Something else I found out yesterday evening when testing a model in OpenRouter:
The ~ 7-8s minimal delay (from end of speaking until start of response) we’re used to get from online models, doesn’t seem to be set in stone after all.
I am down to reliable 2-3 seconds for simple questions without tool call at the moment.
And questions about simple tool calls like stopping music can also end in a response in about 3s (and the music beeing stopped even faster, as it happens in the tool call before the response).
Also more complex questions about entity history, result most of the time in 4-5s response time.
Only web searches take more time here, as it uses a separate call with the Gemini web search tool described earlier in this thread.
This already feels snappy enough that you don’t get this “Ahhh, Alexa was really faster” feeling. ![]()
So, what made the difference?
It seems like there are quite a few provider in OpenRouter lately, that are optimized for very fast responses instead of being as cheap as possible.
And you can even sort for this time-to-first-token median time in the provider list for a specific model. Here’s an example for gpt-oss-120b which I’m currently using for these tests:
In your profile in the Open-Router website settings, you can select to only use a list of allowed providers.
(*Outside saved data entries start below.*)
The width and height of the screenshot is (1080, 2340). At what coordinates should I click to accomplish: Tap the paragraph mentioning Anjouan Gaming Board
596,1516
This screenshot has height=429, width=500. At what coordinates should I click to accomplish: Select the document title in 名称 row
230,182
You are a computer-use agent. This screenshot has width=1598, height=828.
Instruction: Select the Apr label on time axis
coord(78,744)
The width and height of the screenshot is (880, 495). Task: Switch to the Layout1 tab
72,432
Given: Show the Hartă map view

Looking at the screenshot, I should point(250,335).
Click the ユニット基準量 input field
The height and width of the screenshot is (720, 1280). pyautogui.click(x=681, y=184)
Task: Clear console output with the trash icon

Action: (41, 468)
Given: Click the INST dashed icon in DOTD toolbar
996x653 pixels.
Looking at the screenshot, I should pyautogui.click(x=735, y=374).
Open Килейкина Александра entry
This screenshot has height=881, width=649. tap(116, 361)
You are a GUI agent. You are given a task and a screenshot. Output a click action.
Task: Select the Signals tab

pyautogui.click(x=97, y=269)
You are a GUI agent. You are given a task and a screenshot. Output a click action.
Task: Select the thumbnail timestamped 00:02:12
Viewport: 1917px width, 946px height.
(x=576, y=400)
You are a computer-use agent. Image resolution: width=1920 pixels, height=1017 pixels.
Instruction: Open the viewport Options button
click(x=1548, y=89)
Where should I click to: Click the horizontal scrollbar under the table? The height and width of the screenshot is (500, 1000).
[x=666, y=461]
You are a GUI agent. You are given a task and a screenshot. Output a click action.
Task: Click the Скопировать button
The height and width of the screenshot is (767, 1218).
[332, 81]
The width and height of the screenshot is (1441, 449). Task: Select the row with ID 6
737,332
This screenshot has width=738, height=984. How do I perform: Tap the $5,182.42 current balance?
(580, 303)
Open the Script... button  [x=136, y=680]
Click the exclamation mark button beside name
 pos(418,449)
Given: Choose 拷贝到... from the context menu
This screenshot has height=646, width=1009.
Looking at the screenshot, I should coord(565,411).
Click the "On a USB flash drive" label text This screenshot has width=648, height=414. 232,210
Choose one (or more to have a fallback in case it has a down-time) with a very low latency here and you’re set. ![]()
As I didn’t change anything about SST and TTS (in my case Nabu Casa cloud) they need the same time as before The difference of the model execution is therefore even more impressive when used in the assist chat window where no SST and TTS is executed.
It feels like the responses are almost instant sometimes.